[Work request]:
Your answer must be a single number: how many lines in the records include the word "value".
════════
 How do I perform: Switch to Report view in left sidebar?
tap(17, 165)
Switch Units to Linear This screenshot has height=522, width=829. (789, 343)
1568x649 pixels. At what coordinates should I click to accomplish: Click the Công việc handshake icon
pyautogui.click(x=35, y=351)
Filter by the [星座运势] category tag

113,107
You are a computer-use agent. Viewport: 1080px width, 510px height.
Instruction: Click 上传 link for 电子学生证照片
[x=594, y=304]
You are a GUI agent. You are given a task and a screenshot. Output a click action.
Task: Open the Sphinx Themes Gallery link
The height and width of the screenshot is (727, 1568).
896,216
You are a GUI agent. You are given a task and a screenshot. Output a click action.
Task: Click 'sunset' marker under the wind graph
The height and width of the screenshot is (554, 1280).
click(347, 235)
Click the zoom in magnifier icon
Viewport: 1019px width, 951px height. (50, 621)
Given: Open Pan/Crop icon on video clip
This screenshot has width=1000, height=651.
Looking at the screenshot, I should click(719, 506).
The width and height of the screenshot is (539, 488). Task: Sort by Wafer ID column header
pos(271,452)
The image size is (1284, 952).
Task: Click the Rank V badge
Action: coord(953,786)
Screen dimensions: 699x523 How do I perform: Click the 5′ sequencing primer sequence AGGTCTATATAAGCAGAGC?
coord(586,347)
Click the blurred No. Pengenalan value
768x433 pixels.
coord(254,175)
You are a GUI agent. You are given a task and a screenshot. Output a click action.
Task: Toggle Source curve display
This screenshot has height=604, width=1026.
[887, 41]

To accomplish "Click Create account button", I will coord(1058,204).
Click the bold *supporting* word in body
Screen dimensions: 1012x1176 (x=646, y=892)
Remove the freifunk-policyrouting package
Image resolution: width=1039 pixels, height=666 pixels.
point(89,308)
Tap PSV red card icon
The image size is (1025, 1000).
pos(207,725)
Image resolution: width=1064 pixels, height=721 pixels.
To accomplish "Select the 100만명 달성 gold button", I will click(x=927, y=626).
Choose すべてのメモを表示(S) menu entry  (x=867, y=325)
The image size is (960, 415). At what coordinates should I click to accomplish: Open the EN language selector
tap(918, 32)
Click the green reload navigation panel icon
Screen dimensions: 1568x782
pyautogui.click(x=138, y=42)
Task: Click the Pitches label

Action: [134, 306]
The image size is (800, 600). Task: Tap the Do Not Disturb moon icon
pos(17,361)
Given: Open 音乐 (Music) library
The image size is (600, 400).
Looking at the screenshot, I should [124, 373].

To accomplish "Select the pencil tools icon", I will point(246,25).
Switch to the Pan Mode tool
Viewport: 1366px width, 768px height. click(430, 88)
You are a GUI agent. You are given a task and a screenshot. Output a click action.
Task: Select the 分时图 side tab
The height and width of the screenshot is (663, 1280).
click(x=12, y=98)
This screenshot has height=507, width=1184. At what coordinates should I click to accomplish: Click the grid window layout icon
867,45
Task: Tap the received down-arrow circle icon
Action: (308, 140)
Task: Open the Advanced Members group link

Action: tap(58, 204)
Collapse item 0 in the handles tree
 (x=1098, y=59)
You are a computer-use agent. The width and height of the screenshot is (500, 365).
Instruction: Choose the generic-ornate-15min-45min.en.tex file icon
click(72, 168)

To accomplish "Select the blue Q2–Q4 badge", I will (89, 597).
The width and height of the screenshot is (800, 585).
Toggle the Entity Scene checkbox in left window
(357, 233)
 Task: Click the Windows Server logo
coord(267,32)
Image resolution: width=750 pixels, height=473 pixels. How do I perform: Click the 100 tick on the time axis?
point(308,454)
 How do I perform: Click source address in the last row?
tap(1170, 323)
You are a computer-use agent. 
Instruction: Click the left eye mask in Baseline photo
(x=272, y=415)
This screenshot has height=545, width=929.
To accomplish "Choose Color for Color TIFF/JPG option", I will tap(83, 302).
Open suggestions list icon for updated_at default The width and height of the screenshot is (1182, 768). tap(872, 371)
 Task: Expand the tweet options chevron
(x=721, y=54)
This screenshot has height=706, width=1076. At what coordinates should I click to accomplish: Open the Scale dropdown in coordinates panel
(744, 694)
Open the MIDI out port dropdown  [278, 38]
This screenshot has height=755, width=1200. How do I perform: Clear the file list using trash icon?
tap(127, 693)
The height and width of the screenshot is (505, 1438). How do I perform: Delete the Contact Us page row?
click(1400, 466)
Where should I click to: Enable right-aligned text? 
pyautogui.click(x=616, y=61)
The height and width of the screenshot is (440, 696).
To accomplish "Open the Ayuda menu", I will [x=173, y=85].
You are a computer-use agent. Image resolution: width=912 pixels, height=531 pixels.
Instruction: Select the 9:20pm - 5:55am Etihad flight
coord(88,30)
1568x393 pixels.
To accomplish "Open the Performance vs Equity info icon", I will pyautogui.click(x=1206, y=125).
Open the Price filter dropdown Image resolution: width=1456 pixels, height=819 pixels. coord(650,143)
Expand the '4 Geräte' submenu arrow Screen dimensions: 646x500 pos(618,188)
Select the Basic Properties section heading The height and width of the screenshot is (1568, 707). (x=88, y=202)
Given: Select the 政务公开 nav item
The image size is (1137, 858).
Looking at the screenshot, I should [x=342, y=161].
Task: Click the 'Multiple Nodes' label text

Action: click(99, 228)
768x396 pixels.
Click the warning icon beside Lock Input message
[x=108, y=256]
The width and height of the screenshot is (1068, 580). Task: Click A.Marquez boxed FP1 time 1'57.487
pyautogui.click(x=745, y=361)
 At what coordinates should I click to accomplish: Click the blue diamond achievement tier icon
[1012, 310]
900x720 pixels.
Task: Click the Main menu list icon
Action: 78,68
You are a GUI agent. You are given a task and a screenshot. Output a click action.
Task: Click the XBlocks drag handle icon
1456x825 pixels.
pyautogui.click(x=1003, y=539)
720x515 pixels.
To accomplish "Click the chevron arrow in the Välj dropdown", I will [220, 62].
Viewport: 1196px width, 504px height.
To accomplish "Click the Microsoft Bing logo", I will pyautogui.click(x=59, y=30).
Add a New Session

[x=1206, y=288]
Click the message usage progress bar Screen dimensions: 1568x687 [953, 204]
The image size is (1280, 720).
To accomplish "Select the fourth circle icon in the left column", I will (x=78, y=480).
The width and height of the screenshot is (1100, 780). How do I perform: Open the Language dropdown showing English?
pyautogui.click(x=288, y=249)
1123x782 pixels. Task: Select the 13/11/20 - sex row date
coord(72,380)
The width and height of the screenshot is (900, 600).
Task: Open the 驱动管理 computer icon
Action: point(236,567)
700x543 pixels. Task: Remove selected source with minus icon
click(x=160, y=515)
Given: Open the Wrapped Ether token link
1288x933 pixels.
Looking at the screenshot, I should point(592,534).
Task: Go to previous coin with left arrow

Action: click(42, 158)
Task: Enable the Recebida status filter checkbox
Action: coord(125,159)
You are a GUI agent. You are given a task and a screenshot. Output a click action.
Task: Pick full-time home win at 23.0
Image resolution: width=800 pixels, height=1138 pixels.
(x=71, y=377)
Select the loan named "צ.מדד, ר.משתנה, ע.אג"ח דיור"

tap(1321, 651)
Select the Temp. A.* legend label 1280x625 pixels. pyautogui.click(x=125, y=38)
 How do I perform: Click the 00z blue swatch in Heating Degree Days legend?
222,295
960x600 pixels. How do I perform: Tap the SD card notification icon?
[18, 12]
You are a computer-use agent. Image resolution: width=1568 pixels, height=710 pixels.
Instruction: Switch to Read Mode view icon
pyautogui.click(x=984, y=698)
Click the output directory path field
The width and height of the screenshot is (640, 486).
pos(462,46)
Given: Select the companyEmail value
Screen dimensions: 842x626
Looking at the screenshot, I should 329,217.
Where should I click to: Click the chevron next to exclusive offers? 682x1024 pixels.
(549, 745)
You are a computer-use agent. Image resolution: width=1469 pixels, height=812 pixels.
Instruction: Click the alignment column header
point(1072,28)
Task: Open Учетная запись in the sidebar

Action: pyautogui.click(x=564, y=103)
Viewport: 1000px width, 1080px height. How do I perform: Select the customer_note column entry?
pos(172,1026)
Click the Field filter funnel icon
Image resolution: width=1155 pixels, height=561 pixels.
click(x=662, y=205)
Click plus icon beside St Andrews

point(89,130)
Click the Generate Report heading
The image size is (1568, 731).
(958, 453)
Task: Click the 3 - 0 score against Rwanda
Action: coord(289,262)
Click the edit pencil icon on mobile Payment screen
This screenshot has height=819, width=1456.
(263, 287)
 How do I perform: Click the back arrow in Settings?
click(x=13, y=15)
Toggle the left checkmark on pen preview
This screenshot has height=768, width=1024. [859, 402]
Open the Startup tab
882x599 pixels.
════════
[Response area]:
2